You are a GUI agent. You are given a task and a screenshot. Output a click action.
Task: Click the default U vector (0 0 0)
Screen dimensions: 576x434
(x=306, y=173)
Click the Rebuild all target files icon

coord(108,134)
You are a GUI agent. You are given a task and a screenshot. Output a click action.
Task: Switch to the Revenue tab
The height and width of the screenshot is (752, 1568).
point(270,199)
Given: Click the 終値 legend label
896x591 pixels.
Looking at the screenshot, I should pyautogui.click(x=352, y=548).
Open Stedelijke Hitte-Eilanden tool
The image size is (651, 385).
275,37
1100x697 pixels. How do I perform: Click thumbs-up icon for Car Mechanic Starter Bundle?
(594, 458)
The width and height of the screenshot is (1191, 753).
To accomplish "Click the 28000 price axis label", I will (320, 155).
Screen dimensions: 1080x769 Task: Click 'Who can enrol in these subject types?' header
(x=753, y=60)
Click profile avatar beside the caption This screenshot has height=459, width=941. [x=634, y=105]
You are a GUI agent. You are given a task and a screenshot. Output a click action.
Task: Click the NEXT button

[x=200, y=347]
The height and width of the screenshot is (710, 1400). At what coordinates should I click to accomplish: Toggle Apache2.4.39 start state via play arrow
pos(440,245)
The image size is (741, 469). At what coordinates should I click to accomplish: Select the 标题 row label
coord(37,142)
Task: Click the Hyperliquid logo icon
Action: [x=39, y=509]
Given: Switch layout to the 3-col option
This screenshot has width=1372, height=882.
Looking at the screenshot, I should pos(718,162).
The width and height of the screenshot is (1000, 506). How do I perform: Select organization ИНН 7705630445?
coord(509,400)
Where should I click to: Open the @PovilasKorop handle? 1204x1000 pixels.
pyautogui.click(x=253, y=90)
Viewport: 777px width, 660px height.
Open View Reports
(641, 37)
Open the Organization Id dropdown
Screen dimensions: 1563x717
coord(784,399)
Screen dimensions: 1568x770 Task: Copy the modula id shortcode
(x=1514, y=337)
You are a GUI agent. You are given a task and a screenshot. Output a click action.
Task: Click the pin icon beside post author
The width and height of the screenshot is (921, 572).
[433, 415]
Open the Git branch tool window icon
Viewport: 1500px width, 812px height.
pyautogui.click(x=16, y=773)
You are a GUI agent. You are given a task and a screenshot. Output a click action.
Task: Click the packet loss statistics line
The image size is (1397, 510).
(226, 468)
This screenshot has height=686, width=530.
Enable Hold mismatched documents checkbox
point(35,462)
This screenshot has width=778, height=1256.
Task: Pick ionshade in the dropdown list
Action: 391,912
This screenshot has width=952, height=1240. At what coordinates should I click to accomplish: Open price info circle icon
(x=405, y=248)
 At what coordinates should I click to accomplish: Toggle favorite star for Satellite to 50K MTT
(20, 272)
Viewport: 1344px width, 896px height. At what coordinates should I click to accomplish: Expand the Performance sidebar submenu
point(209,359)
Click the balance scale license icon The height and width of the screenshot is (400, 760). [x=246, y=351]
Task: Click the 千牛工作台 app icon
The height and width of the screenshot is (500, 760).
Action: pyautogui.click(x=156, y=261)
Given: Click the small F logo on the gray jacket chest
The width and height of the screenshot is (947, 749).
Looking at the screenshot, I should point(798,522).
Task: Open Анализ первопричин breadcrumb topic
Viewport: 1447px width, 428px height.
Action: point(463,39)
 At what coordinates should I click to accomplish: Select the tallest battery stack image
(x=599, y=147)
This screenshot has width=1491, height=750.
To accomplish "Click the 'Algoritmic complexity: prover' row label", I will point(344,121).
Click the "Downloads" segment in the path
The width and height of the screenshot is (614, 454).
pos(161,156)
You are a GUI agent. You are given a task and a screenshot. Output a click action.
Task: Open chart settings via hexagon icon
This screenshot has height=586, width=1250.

━━━━

Working from the records above, tally the lines that contain "Switch" and give only the total.

2